Suction-fixing surgical device for assisting liver manipulation with laparoscopic forceps

• Published in: International journal for computer assisted radiology and surgery Vol. 15; no. 10; pp. 1653 - 1664
• Main Authors: Nakajima, Yoshikazu, Suzuki, Rina, Suzuki, Yutaro, Sugino, Takaaki, Kawase, Toshihiro, Onogi, Shinya, Seki, Haruna, Fujiwara, Tatsuki, Ouchi, Katsuhiro
• Format: Journal Article
• Language: English
• Published: Cham Springer International Publishing 01.10.2020; Springer Nature B.V
• Subjects: Animals; Bleeding; Computer Imaging; Computer Science; Damage; Equipment Design; Extrusion; Grasping force; Health Informatics; Imaging; Laparoscopy; Laparoscopy - instrumentation; Liver; Liver - surgery; Medical instruments; Medicine; Medicine & Public Health; Membranes; Microsurgery - instrumentation; Original Article; Pattern Recognition and Graphics; Pneumatic control; Radiology; Shear forces; Stability; Stiffness; Suburban areas; Suction; Suction - instrumentation; Surgery; Surgical apparatus & instruments; Surgical Instruments; Swine; Usability; Vertical forces; Vision; Suction fixation; Laparoscopic surgery; Stiffness tuning; Liver manipulation; Surgical device
• ISSN: 1861-6410; 1861-6429; 1861-6429
• DOI: 10.1007/s11548-020-02239-3

Purpose Noninvasiveness and stability are significant issues in laparoscopic liver resection. Inappropriate grasping force can cause damage or serious bleeding to the liver. In addition, instability of grasping can result unsafe operations or wavered cutting. We propose a surgical device to improve stability of liver manipulation. Methods A proposed device adheres to the liver surface with suction fixation, then tunes its stiffness to being hard and shapes like as a bulge on the liver surface to be grasped with laparoscopic forceps.
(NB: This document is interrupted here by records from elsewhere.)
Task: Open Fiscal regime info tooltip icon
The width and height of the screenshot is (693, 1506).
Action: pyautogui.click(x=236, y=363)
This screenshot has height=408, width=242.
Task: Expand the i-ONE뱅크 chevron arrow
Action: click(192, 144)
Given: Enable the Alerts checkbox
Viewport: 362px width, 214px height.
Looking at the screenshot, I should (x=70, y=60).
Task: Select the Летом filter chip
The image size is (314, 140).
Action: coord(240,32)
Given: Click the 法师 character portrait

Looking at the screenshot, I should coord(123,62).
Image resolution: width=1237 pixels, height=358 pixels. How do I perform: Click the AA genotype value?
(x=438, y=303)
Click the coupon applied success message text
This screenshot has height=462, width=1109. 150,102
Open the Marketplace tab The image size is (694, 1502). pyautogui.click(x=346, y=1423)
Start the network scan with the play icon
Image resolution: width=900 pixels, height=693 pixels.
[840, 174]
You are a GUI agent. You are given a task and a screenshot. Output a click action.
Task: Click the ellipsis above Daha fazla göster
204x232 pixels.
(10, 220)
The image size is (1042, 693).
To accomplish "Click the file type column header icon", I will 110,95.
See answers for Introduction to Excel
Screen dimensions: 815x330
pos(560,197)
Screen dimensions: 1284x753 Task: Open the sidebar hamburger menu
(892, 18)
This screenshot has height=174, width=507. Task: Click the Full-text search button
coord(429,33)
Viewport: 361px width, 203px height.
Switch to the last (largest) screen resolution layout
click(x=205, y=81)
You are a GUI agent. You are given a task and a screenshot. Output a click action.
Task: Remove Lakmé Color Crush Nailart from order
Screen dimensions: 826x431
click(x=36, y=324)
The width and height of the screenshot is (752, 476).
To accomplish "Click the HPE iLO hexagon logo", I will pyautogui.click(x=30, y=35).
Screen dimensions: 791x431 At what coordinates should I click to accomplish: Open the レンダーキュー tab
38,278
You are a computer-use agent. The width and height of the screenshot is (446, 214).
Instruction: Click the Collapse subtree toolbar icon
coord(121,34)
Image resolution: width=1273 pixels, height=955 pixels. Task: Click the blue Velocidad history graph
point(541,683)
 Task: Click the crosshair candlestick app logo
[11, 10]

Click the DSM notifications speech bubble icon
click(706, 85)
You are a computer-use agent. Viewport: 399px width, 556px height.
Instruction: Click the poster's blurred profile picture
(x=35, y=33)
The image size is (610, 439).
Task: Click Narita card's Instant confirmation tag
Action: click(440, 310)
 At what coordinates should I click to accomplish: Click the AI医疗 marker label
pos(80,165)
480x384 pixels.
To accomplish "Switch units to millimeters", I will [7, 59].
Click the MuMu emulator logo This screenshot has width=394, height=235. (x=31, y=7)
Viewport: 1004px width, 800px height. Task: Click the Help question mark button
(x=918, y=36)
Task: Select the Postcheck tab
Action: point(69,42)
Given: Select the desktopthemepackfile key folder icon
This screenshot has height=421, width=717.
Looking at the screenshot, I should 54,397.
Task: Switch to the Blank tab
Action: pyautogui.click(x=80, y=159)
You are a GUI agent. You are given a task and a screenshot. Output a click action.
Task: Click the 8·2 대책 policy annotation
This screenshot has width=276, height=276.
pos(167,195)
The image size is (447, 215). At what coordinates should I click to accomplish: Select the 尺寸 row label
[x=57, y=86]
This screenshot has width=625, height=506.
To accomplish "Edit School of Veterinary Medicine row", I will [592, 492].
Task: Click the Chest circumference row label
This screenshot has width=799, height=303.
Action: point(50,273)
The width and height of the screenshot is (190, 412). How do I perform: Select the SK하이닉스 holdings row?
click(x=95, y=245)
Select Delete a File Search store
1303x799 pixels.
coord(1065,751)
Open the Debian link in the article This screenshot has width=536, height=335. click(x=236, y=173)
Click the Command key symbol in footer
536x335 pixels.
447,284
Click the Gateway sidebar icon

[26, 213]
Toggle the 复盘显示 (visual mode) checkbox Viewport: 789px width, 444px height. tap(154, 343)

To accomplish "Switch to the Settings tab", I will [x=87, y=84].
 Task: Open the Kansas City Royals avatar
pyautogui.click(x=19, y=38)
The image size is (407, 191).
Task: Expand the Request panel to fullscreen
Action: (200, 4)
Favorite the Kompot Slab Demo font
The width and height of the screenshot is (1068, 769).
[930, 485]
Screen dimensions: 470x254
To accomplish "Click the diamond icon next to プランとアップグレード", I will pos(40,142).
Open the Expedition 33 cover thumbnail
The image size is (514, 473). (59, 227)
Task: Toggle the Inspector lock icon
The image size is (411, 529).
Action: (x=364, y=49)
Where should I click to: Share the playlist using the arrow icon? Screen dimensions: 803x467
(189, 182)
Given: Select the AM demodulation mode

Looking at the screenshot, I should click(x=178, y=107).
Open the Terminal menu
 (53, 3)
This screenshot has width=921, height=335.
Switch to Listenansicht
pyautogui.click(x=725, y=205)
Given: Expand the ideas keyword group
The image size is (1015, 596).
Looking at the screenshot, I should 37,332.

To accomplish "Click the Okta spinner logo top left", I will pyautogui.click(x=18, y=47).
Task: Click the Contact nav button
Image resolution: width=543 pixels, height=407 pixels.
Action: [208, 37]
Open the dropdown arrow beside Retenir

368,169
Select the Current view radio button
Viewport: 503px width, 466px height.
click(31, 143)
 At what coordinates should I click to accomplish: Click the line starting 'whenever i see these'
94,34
It consists of two soft beams, a chamber sponge, membrane covering the device upper, suburb extrusion wing membrane, a vacuuming tube and to-be-grasped bars. The beams are designed as being non-stretchable and easy to bend. The device is connected to a medical vacuuming pump to vacuum air in the device and then gets hard to transfer forceps operation well. This stiffness tuning mechanism by pneumatic control features the device for achieving good liver shape followability and forceps operation propagation less invasively. The proposed device was tested with rubber phantoms and porcine livers on shape followability, stiffness transition, liver invasiveness and operational usability in the experiments. Results Performance of the proposed device was assessed in experiments. The device showed good object-shape followability. It held the liver with 2.43-N force for vertical lifting and 4.90-N shear force with − 80 kPa vacuuming pressure. Invasiveness was reduced to acceptable level of liver damage. In usability test, the device grasped the liver stably and transferred surgical forceps operations to the liver surface well. Conclusion The proposed device showed effective performance to improve laparoscopic liver manipulation. It held the liver stably and less invasively and transferred forceps operation force to the liver surface well.